◆ **Quoted passage**

- - - -

3-12. Conclusion of Third Embodiment
[0572] The configuration and the concrete examples of the
information processing apparatus 10 according to the third
embodiment have been described above. As described above, the
information processing apparatus 10 according to the third
embodiment provides an information processing apparatus capable of
accumulating a recognition result of accumulated voice signals as a
history and causing the accumulated history to be displayed on a
screen to be accessible. Through this configuration, even when a
noise is erroneously recognized, it is possible to prevent a
situation in which processing corresponding to the noise is
erroneously performed.
[0573] Further, the operations of the above described respective
components may be implemented by a program causing a CPU of the
information processing apparatus 10 to function. The program may be
configured to be executed through an operating system (OS)

- - - -

◆ **Source excerpt**
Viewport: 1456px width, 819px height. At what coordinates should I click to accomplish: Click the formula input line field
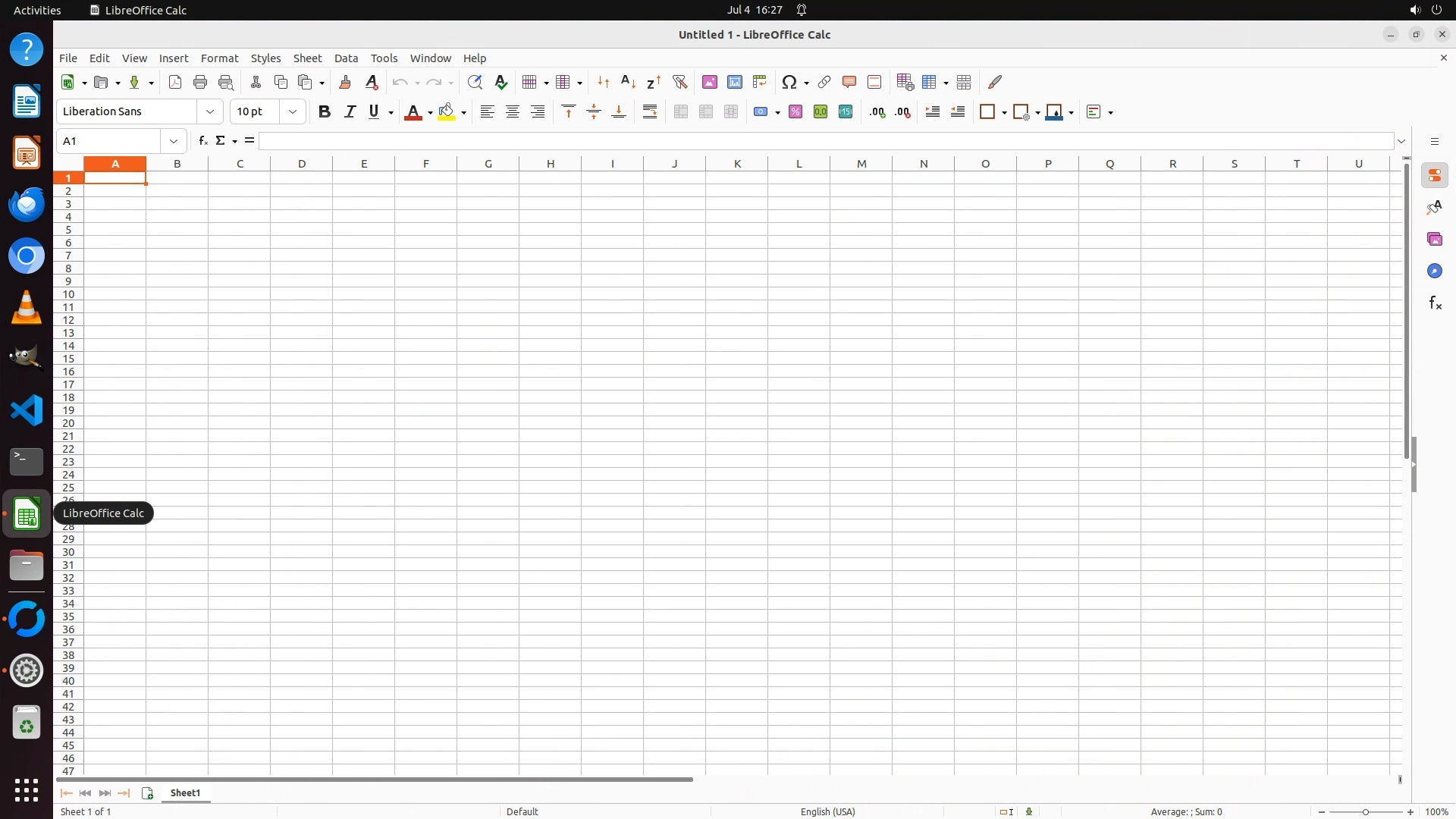(x=825, y=141)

- - - -

◆ **Task description**
Write the next part of the patent excerpt on the voice recognition history apparatus, picking up where it stops. The lines shown after the patent excerpt are separate material and are unrelated to it.

◆ **Answer to the task**
installed in the apparatus. Further, the position in which the
program is stored is not limited as long as the program is readable
by the apparatus including the above described respective
components. For example, the program may be stored in a recording
medium connected from the outside of the apparatus. In this case,
as the recording medium storing the program is connected to the
apparatus, the CPU of the apparatus may execute the program.
4. Exemplary Hardware Configuration
[0574] The operation of the information processing apparatus 10
described above may be executed, for example, by using the hardware
configuration of an information processing apparatus illustrated in
FIG. 48. In other words, the operation of the information
processing apparatus 10 may be realized by using a computer program
to control the hardware illustrated in FIG. 48. Note that the
format of this hardware is arbitrary, and encompasses personal
computers, mobile phones, portable information terminals such as
PHS devices and PDAs, game consoles, contact or contactless IC
chips, contact or contactless IC cards, and various information
appliances, for example. Note that PHS above is an abbreviation of
Personal Handy-phone System, while PDA above is an abbreviation of
personal digital assistant.
[0575] As illustrated in FIG. 48, the hardware primarily includes a
CPU 902, ROM 904, RAM 906, a host bus 908, and a bridge 910. The
hardware additionally includes an external bus 912, an interface
914, an input unit 916, an output unit 918, a storage unit 920, a
drive 922, a connection port 924, and a communication unit 926.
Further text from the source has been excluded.